Fran January 21, 2016 at 9:20 pm

Hi Joe

I quite like the YT clip. Not watched it all yet but clearly the lads are very energetic and ‘in your face’, but they are leading on some smart boxing techniques and the coach and young boxer are very much the real deal…you can just tell. My advice, well worth spending some time analysing the content on that video. The SugarBoxing images I think were representing the same type of side step, but the YT vid represents it much better (to me anyway). Thanks for the link.

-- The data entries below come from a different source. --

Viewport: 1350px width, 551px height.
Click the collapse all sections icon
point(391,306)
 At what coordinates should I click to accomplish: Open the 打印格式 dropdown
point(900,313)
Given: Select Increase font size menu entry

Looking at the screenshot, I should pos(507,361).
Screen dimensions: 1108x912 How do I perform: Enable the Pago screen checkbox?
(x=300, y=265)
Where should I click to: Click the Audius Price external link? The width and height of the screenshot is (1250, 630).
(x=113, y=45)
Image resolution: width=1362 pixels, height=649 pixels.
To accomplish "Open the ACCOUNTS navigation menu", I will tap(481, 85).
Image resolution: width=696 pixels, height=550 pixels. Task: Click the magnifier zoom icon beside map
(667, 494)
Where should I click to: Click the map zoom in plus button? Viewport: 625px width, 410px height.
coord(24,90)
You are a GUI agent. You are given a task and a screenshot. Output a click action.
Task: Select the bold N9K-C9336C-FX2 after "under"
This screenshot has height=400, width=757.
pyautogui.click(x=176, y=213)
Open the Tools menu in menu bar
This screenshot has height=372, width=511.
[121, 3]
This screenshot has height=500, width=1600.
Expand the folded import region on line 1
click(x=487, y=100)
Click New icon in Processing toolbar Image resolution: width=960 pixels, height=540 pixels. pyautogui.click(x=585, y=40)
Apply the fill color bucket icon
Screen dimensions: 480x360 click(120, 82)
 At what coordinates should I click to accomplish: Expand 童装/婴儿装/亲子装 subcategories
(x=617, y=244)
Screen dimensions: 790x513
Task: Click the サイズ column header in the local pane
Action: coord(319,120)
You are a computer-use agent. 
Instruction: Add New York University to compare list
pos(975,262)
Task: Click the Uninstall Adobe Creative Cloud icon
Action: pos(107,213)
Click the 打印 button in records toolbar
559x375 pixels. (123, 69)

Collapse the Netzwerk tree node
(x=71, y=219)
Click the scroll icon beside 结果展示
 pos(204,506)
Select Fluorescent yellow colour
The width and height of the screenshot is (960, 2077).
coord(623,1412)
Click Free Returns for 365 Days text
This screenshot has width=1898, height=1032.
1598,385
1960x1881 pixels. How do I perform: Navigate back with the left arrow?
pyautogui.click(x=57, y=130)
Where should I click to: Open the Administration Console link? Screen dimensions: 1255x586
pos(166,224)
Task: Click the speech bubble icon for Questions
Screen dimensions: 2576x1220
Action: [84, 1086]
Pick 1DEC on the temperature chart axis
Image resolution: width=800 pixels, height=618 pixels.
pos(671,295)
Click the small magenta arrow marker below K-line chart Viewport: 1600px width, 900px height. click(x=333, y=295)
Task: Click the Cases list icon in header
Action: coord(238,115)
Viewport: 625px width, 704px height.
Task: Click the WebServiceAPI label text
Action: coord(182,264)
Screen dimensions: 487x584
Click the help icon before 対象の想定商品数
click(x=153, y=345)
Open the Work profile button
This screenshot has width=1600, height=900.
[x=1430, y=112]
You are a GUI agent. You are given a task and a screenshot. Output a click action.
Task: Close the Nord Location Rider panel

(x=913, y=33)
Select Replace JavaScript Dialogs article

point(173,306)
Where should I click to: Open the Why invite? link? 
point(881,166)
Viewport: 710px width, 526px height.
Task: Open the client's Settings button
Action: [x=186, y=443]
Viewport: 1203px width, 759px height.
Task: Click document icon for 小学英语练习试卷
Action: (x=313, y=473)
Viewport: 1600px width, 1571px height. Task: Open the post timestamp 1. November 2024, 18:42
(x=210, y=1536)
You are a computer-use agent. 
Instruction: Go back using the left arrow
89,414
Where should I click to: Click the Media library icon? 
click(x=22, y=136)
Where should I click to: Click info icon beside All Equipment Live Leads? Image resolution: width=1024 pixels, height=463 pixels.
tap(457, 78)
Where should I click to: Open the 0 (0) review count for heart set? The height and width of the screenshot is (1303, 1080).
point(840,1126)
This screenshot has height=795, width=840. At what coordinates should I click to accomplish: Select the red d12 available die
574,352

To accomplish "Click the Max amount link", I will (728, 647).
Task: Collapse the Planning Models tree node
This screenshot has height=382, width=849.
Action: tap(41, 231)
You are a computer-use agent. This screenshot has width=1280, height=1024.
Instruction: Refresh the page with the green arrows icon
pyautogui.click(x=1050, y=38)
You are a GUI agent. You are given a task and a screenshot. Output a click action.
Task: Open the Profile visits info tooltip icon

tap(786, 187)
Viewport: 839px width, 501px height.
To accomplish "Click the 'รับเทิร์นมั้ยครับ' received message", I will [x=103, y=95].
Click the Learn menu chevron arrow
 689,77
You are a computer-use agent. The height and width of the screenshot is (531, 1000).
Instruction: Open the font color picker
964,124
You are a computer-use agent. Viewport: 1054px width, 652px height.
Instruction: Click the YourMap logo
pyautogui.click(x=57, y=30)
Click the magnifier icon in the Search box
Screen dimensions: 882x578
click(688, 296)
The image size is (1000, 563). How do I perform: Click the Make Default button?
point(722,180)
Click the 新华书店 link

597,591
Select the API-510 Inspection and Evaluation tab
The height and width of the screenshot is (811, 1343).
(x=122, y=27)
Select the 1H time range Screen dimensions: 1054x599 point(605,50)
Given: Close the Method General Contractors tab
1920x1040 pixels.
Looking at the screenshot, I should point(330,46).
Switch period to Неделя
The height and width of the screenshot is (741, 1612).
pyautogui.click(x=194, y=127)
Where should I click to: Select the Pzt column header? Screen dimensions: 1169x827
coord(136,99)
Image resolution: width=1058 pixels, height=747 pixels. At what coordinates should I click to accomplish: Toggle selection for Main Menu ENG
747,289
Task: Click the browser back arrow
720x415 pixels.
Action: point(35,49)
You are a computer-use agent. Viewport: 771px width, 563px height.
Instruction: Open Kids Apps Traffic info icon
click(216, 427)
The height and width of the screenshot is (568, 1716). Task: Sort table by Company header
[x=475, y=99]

Jibri Russell December 13, 2014 at 9:04 pm

I shadowbox and work my footwork so much it’s annoying to people. But it feels natural Tho. Even when I’m at work, at my friends house, walking, doesn’t matter . Lol


Fran December 14, 2014 at 8:22 pm

haha. Excellent Jibri. Keep it up 🙂


matt November 23, 2012 at 12:52 am

Hey Fran

Could you give me some advice on incorporating angles into sparring? Every time I do shadow boxing, bag work or footwork drills I always practice using angles. As a southpaw when sparring I am also very aware of which angles I should use to give me an advantage (like pivoting off my lead right foot to get outside their jab. What I have great difficulty with is knowing WHEN to change my angle. I find it difficult to wait for my opponent to throw a shot them pivot off of it as I can never get a successful counter off in time.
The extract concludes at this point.